This method maybe called more than once if this Tap instance is used outside the scope of a Flow instance or if it participates in multiple times in a given Flow or across different Flows in a Cascade.

In the context of a Flow, it will be called after FlowListener.onStarting(cascading.flow.Flow)

Note that no resources or services should be modified by this method.

Overrides:
sourceConfInit in class Tap<org.apache.hadoop.mapred.JobConf,org.apache.hadoop.mapred.RecordReader,org.apache.hadoop.mapred.OutputCollector>
Parameters:
process - of type FlowProcess
conf - of type Config

sinkConfInit

public void sinkConfInit(FlowProcess<org.apache.hadoop.mapred.JobConf> process,
                         org.apache.hadoop.mapred.JobConf conf)
Description copied from class: Tap
Method sinkConfInit initializes this instance as a sink.

This method maybe called more than once if this Tap instance is used outside the scope of a Flow instance or if it participates in multiple times in a given Flow or across different Flows in a Cascade.

Note this method will be called in context of this Tap being used as a traditional 'sink' and as a 'trap'.

In the context of a Flow, it will be called after FlowListener.onStarting(cascading.flow.Flow)

Note that no resources or services should be modified by this method.
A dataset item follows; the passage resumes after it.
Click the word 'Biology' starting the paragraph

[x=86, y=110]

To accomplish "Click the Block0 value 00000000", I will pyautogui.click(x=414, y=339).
If this Tap instance returns true for Tap.isReplace(), then Tap.deleteResource(Object) will be called by the parent Flow.

Overrides:
sinkConfInit in class Tap<org.apache.hadoop.mapred.JobConf,org.apache.hadoop.mapred.RecordReader,org.apache.hadoop.mapred.OutputCollector>
Parameters:
process - of type FlowProcess
conf - of type Config

openForRead

public TupleEntryIterator openForRead(FlowProcess<org.apache.hadoop.mapred.JobConf> flowProcess,
                                      org.apache.hadoop.mapred.RecordReader input)
                               throws IOException
Description copied from class: Tap
Method openForRead opens the resource represented by this Tap instance for reading.

input value may be null, if so, sub-classes must inquire with the underlying Scheme via Scheme.sourceConfInit(cascading.flow.FlowProcess, Tap, Object) to get the proper input type and instantiate it before calling super.openForRead().
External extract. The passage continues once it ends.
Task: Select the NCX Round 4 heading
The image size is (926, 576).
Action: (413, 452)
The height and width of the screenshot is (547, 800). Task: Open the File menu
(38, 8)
Note the returned iterator will return the same instance of TupleEntry on every call, thus a copy must be made of either the TupleEntry or the underlying Tuple instance if they are to be stored in a Collection.

Specified by:
openForRead in class Tap<org.apache.hadoop.mapred.JobConf,org.apache.hadoop.mapred.RecordReader,org.apache.hadoop.mapred.OutputCollector>
Parameters:
flowProcess - of type FlowProcess
input - of type Input
Returns:
TupleEntryIterator
Throws:
IOException - when the resource cannot be opened

openForWrite

public TupleEntryCollector openForWrite(FlowProcess<org.apache.hadoop.mapred.JobConf> flowProcess,
                                        org.apache.hadoop.mapred.OutputCollector output)
                                 throws IOException
Description copied from class: Tap
Method openForWrite opens the resource represented by this Tap instance for writing.
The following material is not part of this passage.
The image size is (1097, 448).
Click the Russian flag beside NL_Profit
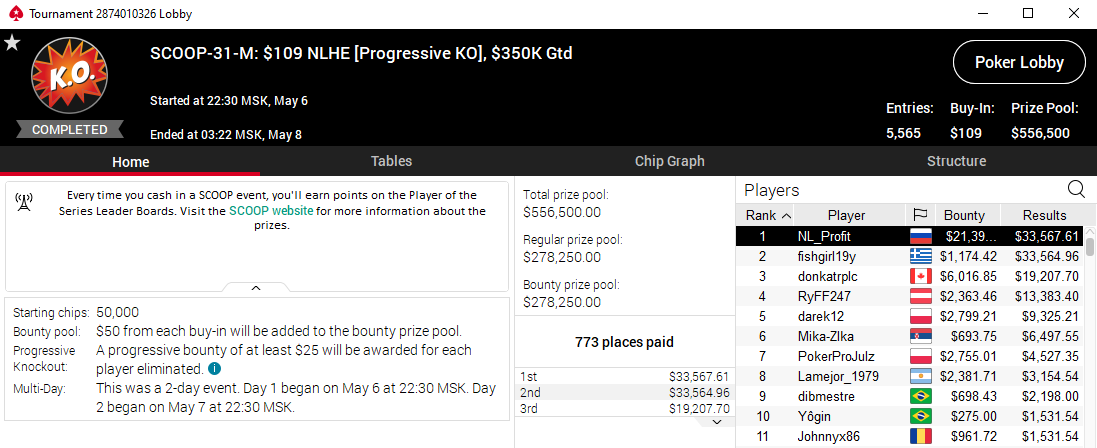pos(920,236)
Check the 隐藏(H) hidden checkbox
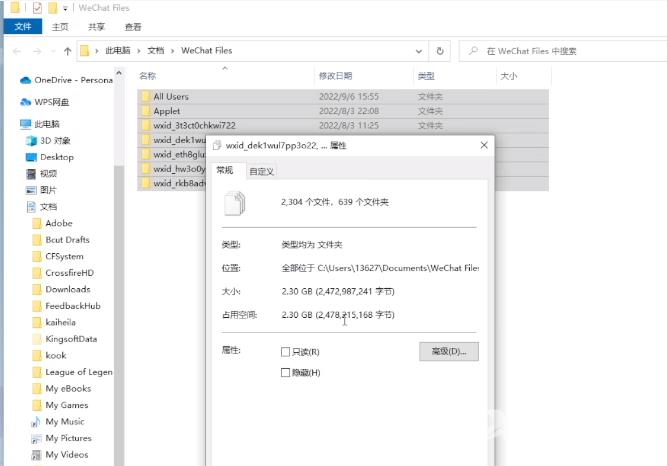Image resolution: width=667 pixels, height=466 pixels. [287, 373]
This method is used internally and does not honor the SinkMode setting. If SinkMode is SinkMode.REPLACE, this call may fail. See Tap.openForWrite(cascading.flow.FlowProcess).

output value may be null, if so, sub-classes must inquire with the underlying Scheme via Scheme.sinkConfInit(cascading.flow.FlowProcess, Tap, Object) to get the proper output type and instantiate it before calling super.openForWrite().

Specified by:
openForWrite in class Tap<org.apache.hadoop.mapred.JobConf,org.apache.hadoop.mapred.RecordReader,org.apache.hadoop.mapred.OutputCollector>
Parameters:
flowProcess - of type FlowProcess
output - of type Output
Returns:
TupleEntryCollector
Throws:
IOException - when the resource cannot be opened

createResource

public boolean createResource(org.apache.hadoop.mapred.JobConf conf)
                       throws IOException
Description copied from class: Tap
Method createResource creates the underlying resource.

Specified by:
createResource in class Tap<org.apache.hadoop.mapred.JobConf,org.apache.hadoop.mapred.RecordReader,org.apache.hadoop.mapred.OutputCollector>
Parameters:
conf - of type Config
Returns:
boolean
Throws:
IOException - when there is an error making directories

deleteResource

public boolean deleteResource(org.apache.hadoop.mapred.JobConf conf)
                       throws IOException
Description copied from class: Tap
Method deleteResource deletes the resource represented by this instance.

Specified by:
deleteResource in class Tap<org.apache.hadoop.mapred.JobConf,org.apache.hadoop.mapred.RecordReader,org.apache.hadoop.mapred.OutputCollector>
Parameters:
conf - of type Config
Returns:
boolean
Throws:
IOException - when the resource cannot be deleted

resourceExists

public boolean resourceExists(org.apache.hadoop.mapred.JobConf conf)
                       throws IOException
Description copied from class: Tap
Method resourceExists returns true if the path represented by this instance exists.

Specified by:
resourceExists in class Tap<org.apache.hadoop.mapred.JobConf,org.apache.hadoop.mapred.RecordReader,org.apache.hadoop.mapred.OutputCollector>
Parameters:
conf - of type Config
Returns:
true if the underlying resource already exists
Throws:
IOException - when the status cannot be determined

isDirectory

public boolean isDirectory(org.apache.hadoop.mapred.JobConf conf)
                    throws IOException
Method isDirectory returns true if the underlying resource represents a directory or folder instead of an individual file.

Parameters:
conf - of JobConf
Returns:
boolean
Throws:
IOException - when

getSize

public long getSize(org.apache.hadoop.mapred.JobConf conf)
             throws IOException
Method getSize returns the size of the file referenced by this tap.

Parameters:
conf - of type Properties
Returns:
The size of the file reference by this tap.
Throws:
IOException

getBlockSize

public long getBlockSize(org.apache.hadoop.mapred.JobConf conf)
                  throws IOException
Method getBlockSize returns the blocksize specified by the underlying file system for this resource.

Parameters:
conf - of JobConf
Returns:
long
Throws:
IOException - when

getReplication

public int getReplication(org.apache.hadoop.mapred.JobConf conf)
                   throws IOException
Method getReplication returns the replication specified by the underlying file system for this resource.

Parameters:
conf - of JobConf
Returns:
int
Throws:
IOException - when

getChildIdentifiers

public String[] getChildIdentifiers(org.apache.hadoop.mapred.JobConf conf)
                             throws IOException
Method getChildIdentifiers returns an array of child identifiers if this resource is a directory.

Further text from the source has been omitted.